En effet, le succès des politiques mises en oeuvre dans ce domaine ne peut être évalué que sur le long terme, lorsque l'insertion des individus s'inscrit dans la durée, grâce à la création de conditions de vie qui en garantissent la pérennité.

A cet égard, la fixation d'un objectif quantitatif de court terme tend à privilégier l'orientation de l'argent public et des moyens d'accompagnement sur les personnes les plus facilement employables, le risque étant de reléguer au second rang les « grands exclus », qui devraient pourtant faire l'objet d'une attention particulière.

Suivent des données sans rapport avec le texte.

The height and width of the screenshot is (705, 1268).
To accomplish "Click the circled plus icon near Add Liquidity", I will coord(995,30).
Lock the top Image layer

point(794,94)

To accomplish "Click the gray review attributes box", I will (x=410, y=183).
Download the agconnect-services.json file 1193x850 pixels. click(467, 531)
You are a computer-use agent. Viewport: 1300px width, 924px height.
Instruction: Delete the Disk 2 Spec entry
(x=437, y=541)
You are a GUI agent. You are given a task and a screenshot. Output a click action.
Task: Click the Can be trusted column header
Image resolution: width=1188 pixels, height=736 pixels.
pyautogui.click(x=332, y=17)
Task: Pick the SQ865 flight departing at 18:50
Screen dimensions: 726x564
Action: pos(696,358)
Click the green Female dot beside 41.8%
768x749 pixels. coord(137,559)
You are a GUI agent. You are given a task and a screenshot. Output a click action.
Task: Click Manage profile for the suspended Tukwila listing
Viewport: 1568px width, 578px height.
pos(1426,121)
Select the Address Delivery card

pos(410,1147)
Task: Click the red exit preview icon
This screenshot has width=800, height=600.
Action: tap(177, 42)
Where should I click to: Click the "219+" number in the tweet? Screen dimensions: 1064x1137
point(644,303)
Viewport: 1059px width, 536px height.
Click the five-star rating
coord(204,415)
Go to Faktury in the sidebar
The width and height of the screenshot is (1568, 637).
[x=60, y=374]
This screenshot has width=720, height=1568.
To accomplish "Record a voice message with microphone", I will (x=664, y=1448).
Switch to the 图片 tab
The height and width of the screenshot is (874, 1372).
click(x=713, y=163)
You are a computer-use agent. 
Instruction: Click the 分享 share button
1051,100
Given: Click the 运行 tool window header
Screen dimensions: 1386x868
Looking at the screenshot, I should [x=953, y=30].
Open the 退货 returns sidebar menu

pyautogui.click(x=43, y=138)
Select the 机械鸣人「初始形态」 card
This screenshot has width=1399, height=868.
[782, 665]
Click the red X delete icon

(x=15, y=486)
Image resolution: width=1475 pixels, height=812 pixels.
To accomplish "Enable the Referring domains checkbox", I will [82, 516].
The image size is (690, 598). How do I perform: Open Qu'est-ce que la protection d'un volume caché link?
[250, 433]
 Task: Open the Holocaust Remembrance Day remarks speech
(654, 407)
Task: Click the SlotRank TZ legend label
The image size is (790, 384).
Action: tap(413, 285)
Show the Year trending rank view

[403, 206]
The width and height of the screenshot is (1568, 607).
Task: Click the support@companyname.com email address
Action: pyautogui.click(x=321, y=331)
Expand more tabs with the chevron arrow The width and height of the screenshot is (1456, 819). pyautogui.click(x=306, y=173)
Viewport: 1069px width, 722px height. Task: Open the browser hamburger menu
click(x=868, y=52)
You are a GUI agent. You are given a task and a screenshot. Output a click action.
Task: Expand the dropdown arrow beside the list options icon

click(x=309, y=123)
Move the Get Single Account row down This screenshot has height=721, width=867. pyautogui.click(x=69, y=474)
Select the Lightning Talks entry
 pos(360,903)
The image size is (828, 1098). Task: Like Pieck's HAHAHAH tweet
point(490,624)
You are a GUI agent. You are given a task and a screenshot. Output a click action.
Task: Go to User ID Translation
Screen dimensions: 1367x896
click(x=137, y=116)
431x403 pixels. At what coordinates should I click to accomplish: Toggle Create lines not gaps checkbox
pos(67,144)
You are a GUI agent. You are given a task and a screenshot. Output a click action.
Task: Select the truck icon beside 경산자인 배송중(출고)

* 116 Audition du COE du 27 mai 2008.

* 117 Avis du 21 mai 2008 sur les conditions de la réussite du revenu de solidarité active (RSA) : progressivité du taux de cumul du RSA et du salaire corrélativement à l'augmentation du temps de travail ; création d'un « RSA à deux étages », avec une part de la prestation qui serait versée sans limitation de durée et une part temporaire liée à la reprise d'emploi ; conditionner les allégements de charges des entreprises à la à la conclusion d'accords d'entreprise ou de branche relatifs au temps partiel.